§ **Stated task 1**:
In the rows from the start through the line containing "pyautogui.click(x=76, y=14)", swap every "Screen dimensions" for "Display size" and change nothing else. Give back only those lines.

━━ Extract

The following example is from my test environment where two SerDe JAR files are copied under the “/home/hadoop/SPDEHiveSerde/” subfolder. This subfolder is owned by OS user ‘hadoop’, i.e., the user who will execute the table registration utility. While exporting CLASSPATH, you must also include ../hive/lib folder as part of classpath. For the Hadoop configuration XML file, here we are using /etc/hive/conf folder. If you have a separate folder for storing Hadoop configuration files, you can plug in that folder.

export CLASSPATH=/home/hadoop/SPDEHiveSerde/*:/usr/lib/hive/lib/*
export SAS_HADOOP_CONFIG_PATH=/etc/hive/conf/
export HADOOP_CLASSPATH=$SAS_HADOOP_CONFIG_PATH:$CLASSPATH

As a result of exporting Hadoop CLASSPATH, the output from ‘hadoop classpath’ statement should look like as follows. Notice the value that you included in your previous export statement.

[hadoop@sascdh01 ~]$ hadoop classpath
/etc/hadoop/conf:/usr/lib/hadoop/lib/*:/usr/lib/hadoop/.//*:/usr/lib/hadoop-hdfs/./:/usr/lib/hadoop-hdfs/lib/*:/usr/lib/hadoop-hdfs/.//*:/usr/lib/hadoop-yarn/lib/*:/usr/lib/hadoop-yarn/.//*:/usr/lib/hadoop-mapreduce/lib/*:/usr/lib/hadoop-mapreduce/.//*:/etc/hive/conf/:/home/hadoop/SPDEHiveSerde/*:/usr/lib/hive/lib/*
[hadoop@sascdh01 ~]$

  • Run the SerDe JAR command with appropriate command parameters and options to register the SPD Engine table. For example, the following command executes the SerDe JAR files and registers an SPD Engine table named stocks. It specifies the HDFS directory location (/user/lasradm/SPDEData) that contains the .mdf file of that SPD Engine table. The –table and –mdflocation parameters are required.

━━━━

§ **Stated task 2**:
Continue the instructions for registering an SPD Engine table with the SerDe JAR files, starting after their last sentence.

━━ Provided records

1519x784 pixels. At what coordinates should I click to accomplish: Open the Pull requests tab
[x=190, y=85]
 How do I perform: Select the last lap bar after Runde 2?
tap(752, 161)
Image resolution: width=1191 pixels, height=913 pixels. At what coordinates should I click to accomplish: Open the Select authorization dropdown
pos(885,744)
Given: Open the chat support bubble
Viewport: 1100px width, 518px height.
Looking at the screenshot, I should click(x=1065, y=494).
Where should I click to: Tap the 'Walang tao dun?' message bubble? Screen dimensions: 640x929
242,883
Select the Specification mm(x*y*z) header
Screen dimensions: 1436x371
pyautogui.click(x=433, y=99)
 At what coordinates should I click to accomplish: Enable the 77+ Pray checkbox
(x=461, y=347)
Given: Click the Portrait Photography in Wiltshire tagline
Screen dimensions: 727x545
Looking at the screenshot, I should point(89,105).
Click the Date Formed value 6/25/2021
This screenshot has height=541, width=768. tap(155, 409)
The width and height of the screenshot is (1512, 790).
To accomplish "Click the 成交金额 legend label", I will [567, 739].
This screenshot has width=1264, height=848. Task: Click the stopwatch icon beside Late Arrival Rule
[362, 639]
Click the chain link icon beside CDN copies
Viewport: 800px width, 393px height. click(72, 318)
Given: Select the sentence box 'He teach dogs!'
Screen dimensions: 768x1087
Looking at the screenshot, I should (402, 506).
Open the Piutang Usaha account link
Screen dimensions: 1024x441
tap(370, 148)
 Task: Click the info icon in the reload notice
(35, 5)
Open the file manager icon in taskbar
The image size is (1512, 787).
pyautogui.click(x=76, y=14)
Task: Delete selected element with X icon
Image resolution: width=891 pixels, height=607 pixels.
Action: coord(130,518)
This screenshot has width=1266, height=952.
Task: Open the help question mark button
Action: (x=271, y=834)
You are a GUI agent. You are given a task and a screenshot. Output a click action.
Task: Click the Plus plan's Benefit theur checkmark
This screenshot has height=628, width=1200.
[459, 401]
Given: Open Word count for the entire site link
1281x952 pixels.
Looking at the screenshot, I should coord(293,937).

━━━━

§ **Task output 1**:
1519x784 pixels. At what coordinates should I click to accomplish: Open the Pull requests tab
[x=190, y=85]
 How do I perform: Select the last lap bar after Runde 2?
tap(752, 161)
Image resolution: width=1191 pixels, height=913 pixels. At what coordinates should I click to accomplish: Open the Select authorization dropdown
pos(885,744)
Given: Open the chat support bubble
Viewport: 1100px width, 518px height.
Looking at the screenshot, I should click(x=1065, y=494).
Where should I click to: Tap the 'Walang tao dun?' message bubble? Display size: 640x929
242,883
Select the Specification mm(x*y*z) header
Display size: 1436x371
pyautogui.click(x=433, y=99)
 At what coordinates should I click to accomplish: Enable the 77+ Pray checkbox
(x=461, y=347)
Given: Click the Portrait Photography in Wiltshire tagline
Display size: 727x545
Looking at the screenshot, I should point(89,105).
Click the Date Formed value 6/25/2021
This screenshot has height=541, width=768. tap(155, 409)
The width and height of the screenshot is (1512, 790).
To accomplish "Click the 成交金额 legend label", I will [567, 739].
This screenshot has width=1264, height=848. Task: Click the stopwatch icon beside Late Arrival Rule
[362, 639]
Click the chain link icon beside CDN copies
Viewport: 800px width, 393px height. click(72, 318)
Given: Select the sentence box 'He teach dogs!'
Display size: 768x1087
Looking at the screenshot, I should (402, 506).
Open the Piutang Usaha account link
Display size: 1024x441
tap(370, 148)
 Task: Click the info icon in the reload notice
(35, 5)
Open the file manager icon in taskbar
The image size is (1512, 787).
pyautogui.click(x=76, y=14)

§ **Task output 2**:
hadoop jar /home/hadoop/SPDEHiveSerde/sas.HiveSerdeSPDE.jar com.sas.hadoop.serde.spde.hive.MetastoreRegistration -table stocks -mdflocation /user/lasradm/SPDEData

[hadoop@sascdh01 ~]$ hadoop jar /home/hadoop/SPDEHiveSerde/sas.HiveSerdeSPDE.jar com.sas.hadoop.serde.spde.hive.MetastoreRegistration -table stocks -mdflocation /user/lasradm/SPDEData
16/03/09 16:46:35 INFO hive.metastore: Trying to connect to metastore with URI thrift://xxxxxxx.xxxx.xxx.com:9083
16/03/09 16:46:35 INFO hive.metastore: Opened a connection to metastore, current connections: 1
16/03/09 16:46:36 INFO hive.metastore: Connected to metastore.
16/03/09 16:46:36 INFO hive.MetastoreRegistration: Table is registered in the Hive metastore as default.stocks
[hadoop@sascdh01 ~]$

Reading SAS Scalable Performance Data Engine table data from Hive

Once the SPD Engine table is registered in Hive metadata, you can query the SPD Engine table data via Hive. If you describe the table with the formatted option, you will see that the data file locations are the SPD Engine locations. The Storage section provides information about SerDe library, which is ‘com.sas.hadoop.serde.spde.hive.SpdeSerDe’.

hive> show tables;
OK
…..
…….

stocks
Time taken: 0.025 seconds, Fetched: 15 row(s)
hive>

hive> select count(*) from stocks;
Query ID = hadoop_20160309171515_9db3aed5-0ba4-40cc-acc4-56acee10a275
Total jobs = 1
…..
……..
………………
Total MapReduce CPU Time Spent: 2 seconds 860 msec
OK
699
Time taken: 38.734 seconds, Fetched: 1 row(s)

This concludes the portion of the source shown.